Was A Separation instrumental in your getting cast in Camp X-Ray?

Peter Sattler was a big fan of A Separation and it was a big reason I got this film. I was in Iran making Melbourne when my agent sent me the script. When I read a script, the first thing I focus on is the story. Maybe it's the writer in the me, but it's the experience I have had since A Separation. The film must be a good film. If the only award a movie gets at a film festival is Best Actor, it doesn't matter, no one will see me. If it gets a Best Picture award it will seen by a wider audience and will open more doors for the actors. So for me the story must be good, then the character must be good, and the third thing is the director. I didn't know Peter at the time. This was his first movie. I liked his script right away. But I had to read it again. The second time I went through it I focused on the characters. English isn't my first language so I had to focus on every word.  Then Peter called me. He wanted to see me so we spoke for about ten minutes on Skype.

It seems so odd to me that someone in Hollywood can Skype with an actor in Iran about being in his film.

There are a lot of things that are filtered in Iran but not Skype. The Internet can be slow and you often get disconnected but it's not something that can be controlled by the government.  A lot of my friends are in America and they Skype or Face Time with their families back in Iran.  I did that when I was here and my wife and daughter were there.

In the press notes it says Peter was reluctant to contact you because he wasn't sure you were right for the part.  Did he tell you that?

After he confirmed that I was in the film and we became really close friends he told me,  "I loved A Separation and I loved your performance but I felt I needed somebody louder, who expressed himself and didn't keep things inside."  He wanted somebody who would shout and laugh loudly...

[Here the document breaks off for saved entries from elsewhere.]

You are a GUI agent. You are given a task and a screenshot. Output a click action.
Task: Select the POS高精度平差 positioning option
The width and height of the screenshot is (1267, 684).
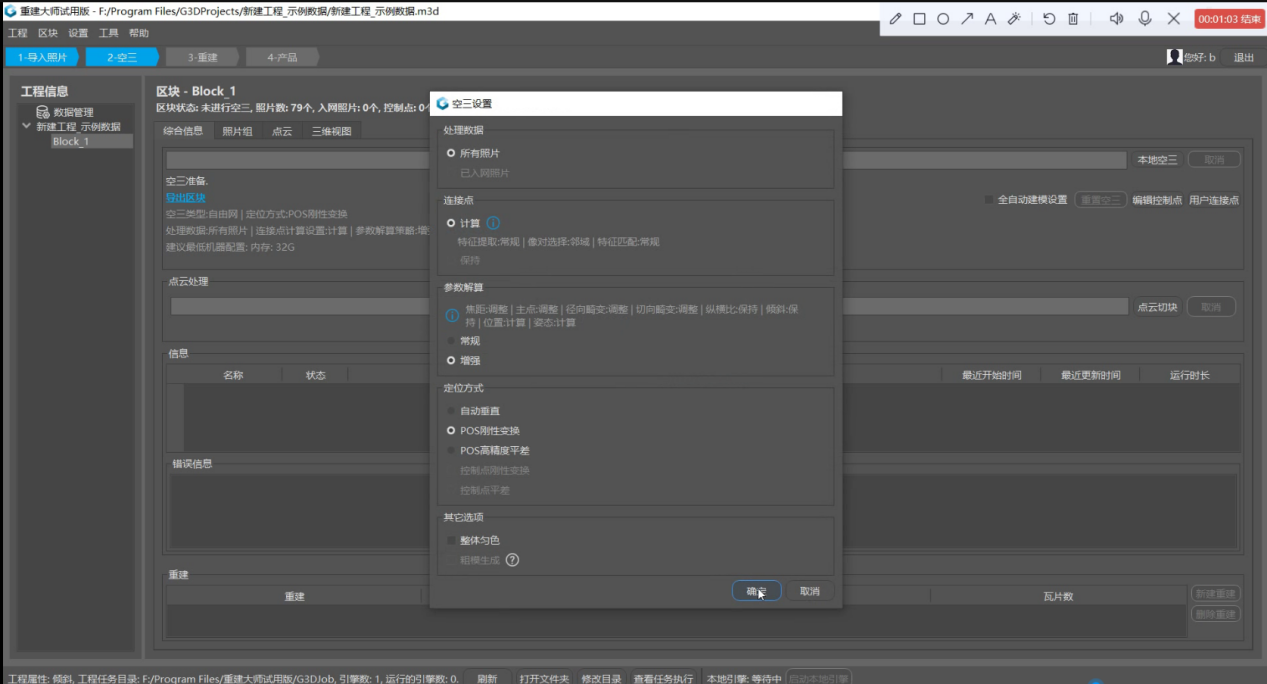(487, 450)
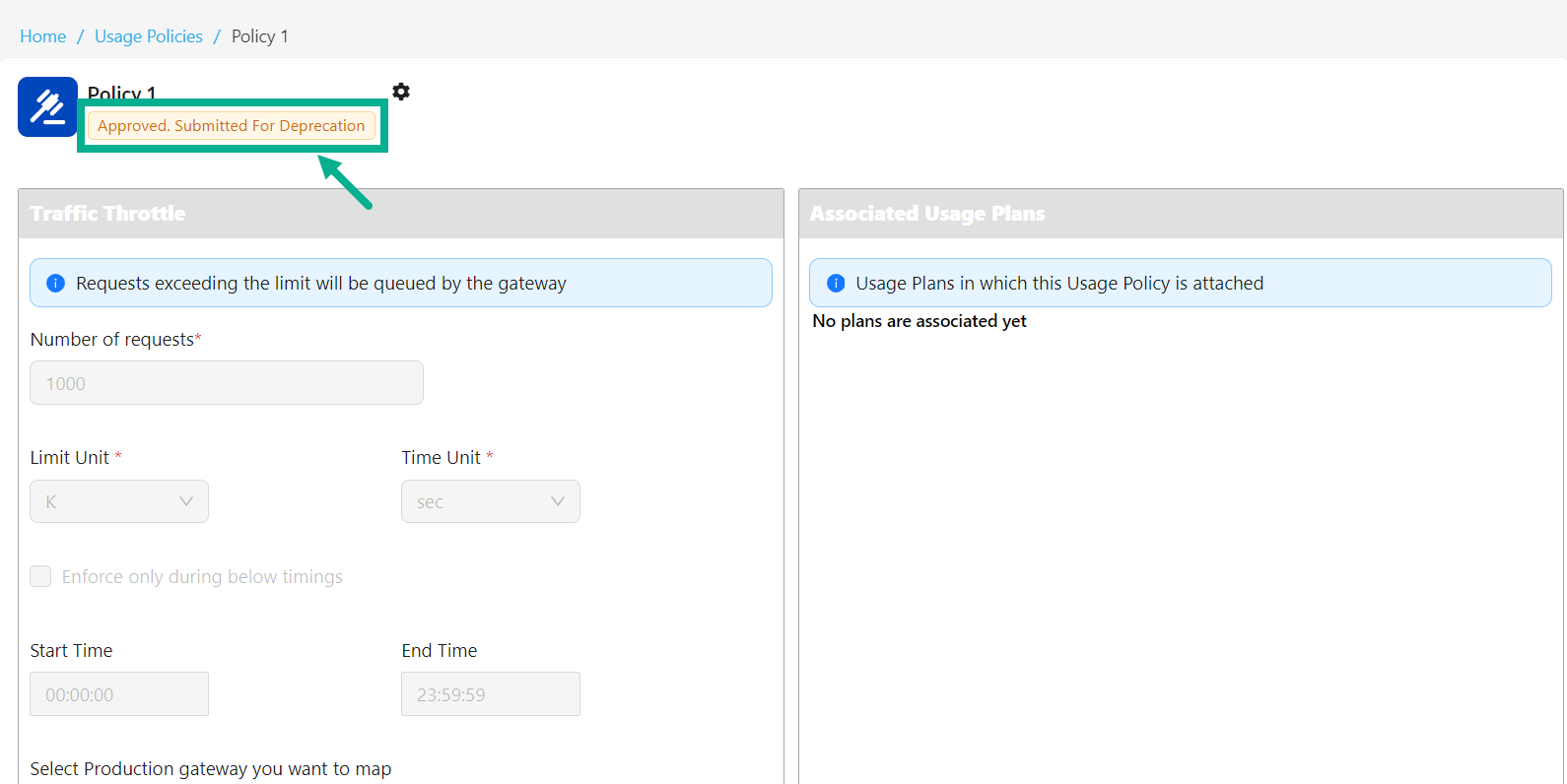Image resolution: width=1567 pixels, height=784 pixels.
Task: Expand the Time Unit dropdown showing sec
Action: point(490,501)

But in A Separation you weren't particularly quiet or withdrawn. There was anger and shouting.

I know.  But what happened was very funny.  When Peter Skyped me, I don't know what kind of mood I was in that day but I had a very loud greeting, "Hello, Peter!"  I later told him, "Peter, don't worry about the loudness because I am very loud.  In fact, whenever I'm talking to my wife in public, she has to tell me to lower my voice."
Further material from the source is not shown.